Kendisine yapılan sert uyarıdan kamuoyunun habersiz olduğunu ve de haberdar edilemeyeceğini sanan Erdoğan, sanki sözün sahibi gibi kükremiş ama doğal müttefiklerini de uyarmadan edememiş;
“Sabrımızın sınırı aşılırsa, olabilecekleri aklımın ucundan bile geçirmek istemiyorum” ...
Hal böyle olunca da gazetecilik görevi gereği gerçeklerin perde arkasını aralamaya devam etmek ve sizlere yeni haberler ulaştırmak için Pazar günü nokta koyduğumuz yerden yola devam ettik.
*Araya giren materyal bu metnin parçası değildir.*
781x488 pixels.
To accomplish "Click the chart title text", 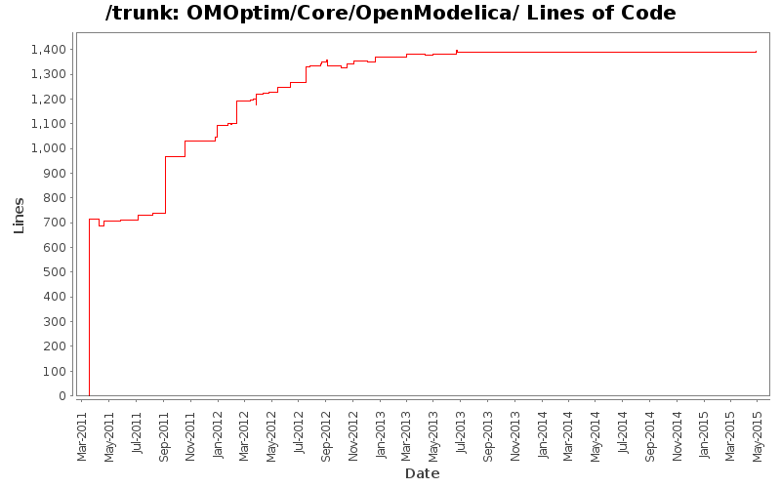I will point(390,14).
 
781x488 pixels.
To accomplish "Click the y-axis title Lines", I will point(19,215).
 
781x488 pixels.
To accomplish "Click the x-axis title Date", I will point(422,473).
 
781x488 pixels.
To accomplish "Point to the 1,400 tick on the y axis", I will point(48,50).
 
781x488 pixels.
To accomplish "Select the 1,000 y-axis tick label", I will point(48,148).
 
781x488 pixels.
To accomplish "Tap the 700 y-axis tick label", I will point(55,223).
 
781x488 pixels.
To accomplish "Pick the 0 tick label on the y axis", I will point(62,396).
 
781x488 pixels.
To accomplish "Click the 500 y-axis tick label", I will point(55,272).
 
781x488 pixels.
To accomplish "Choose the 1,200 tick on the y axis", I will point(48,100).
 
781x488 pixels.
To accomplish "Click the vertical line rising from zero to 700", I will point(89,307).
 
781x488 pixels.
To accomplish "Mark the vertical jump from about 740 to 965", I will point(165,184).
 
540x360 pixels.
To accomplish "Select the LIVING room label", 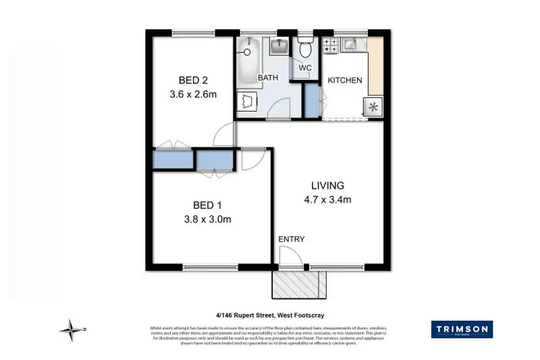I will pos(322,185).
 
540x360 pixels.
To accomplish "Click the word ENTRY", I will pos(291,240).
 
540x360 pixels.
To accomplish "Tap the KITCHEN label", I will pos(345,80).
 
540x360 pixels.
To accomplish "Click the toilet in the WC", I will pos(305,48).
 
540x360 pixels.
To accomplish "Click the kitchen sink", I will pos(353,45).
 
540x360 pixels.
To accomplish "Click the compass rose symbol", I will pos(72,330).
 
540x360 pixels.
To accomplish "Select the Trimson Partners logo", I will pos(462,330).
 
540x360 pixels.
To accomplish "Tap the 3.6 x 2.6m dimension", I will pos(192,94).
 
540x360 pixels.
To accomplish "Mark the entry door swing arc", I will pos(288,256).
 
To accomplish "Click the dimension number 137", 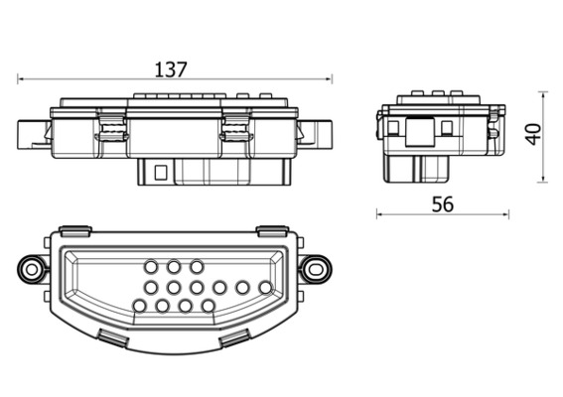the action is tap(171, 69).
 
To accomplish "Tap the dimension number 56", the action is tap(443, 204).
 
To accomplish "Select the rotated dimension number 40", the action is tap(533, 134).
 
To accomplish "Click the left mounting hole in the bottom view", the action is tap(32, 269).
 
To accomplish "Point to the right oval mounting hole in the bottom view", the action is tap(316, 269).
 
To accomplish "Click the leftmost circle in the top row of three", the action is tap(151, 267).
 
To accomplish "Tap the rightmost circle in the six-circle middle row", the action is tap(265, 288).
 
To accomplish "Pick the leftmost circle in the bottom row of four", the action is tap(139, 306).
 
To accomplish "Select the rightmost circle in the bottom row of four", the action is tap(208, 306).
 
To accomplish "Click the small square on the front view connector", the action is tap(161, 173).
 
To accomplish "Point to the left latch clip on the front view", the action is tap(111, 127).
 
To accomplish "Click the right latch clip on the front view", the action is tap(236, 127).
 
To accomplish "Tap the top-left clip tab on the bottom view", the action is tap(75, 231).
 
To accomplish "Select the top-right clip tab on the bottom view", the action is tap(272, 231).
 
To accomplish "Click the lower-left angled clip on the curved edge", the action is tap(113, 338).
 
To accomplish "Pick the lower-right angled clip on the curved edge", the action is tap(234, 338).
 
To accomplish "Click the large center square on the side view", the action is tap(419, 132).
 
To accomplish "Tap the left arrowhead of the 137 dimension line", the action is tap(20, 79).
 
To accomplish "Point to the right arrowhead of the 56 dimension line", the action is tap(506, 215).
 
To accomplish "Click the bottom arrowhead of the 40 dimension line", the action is tap(543, 179).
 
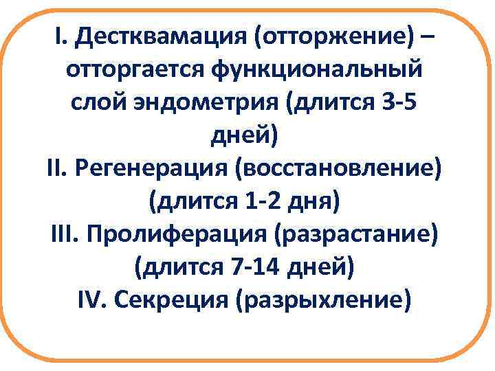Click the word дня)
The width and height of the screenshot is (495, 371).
(313, 201)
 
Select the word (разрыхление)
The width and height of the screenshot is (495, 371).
(324, 300)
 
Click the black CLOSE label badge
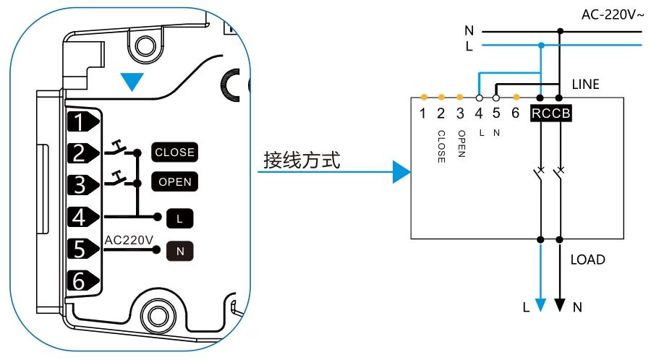[174, 153]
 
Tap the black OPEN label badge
[174, 181]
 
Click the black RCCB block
[551, 113]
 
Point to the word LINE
[587, 85]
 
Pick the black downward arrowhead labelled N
[559, 304]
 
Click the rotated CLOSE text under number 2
[441, 147]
Büyük tiyatronun İmralı sahnesini biraz daha kurcaladık. Sözde çözüm sürecinin altında kalan ve sıkışan Recep Erdoğan ile partisinin bebek katili Öcalan’ın ipine daha da sıkı sıkıya sarılmak zorunda kaldığı zaten malumunuz.
İmralı ile ilgili son çevrilen tezgâhları duyunca yine de aklım şaşmadı desem yalan olmaz!..
Meğerse; iktidarın tüm cenahlarından gelen kükremeler(!) dümendenmiş..
Çankaya ve Hükümet kaynaklarından ulaştığım bilgilere göre; Recep Erdoğan, İmralı’daki terörist başı ile teşrikimesaiyi oldukça hızlandırdı.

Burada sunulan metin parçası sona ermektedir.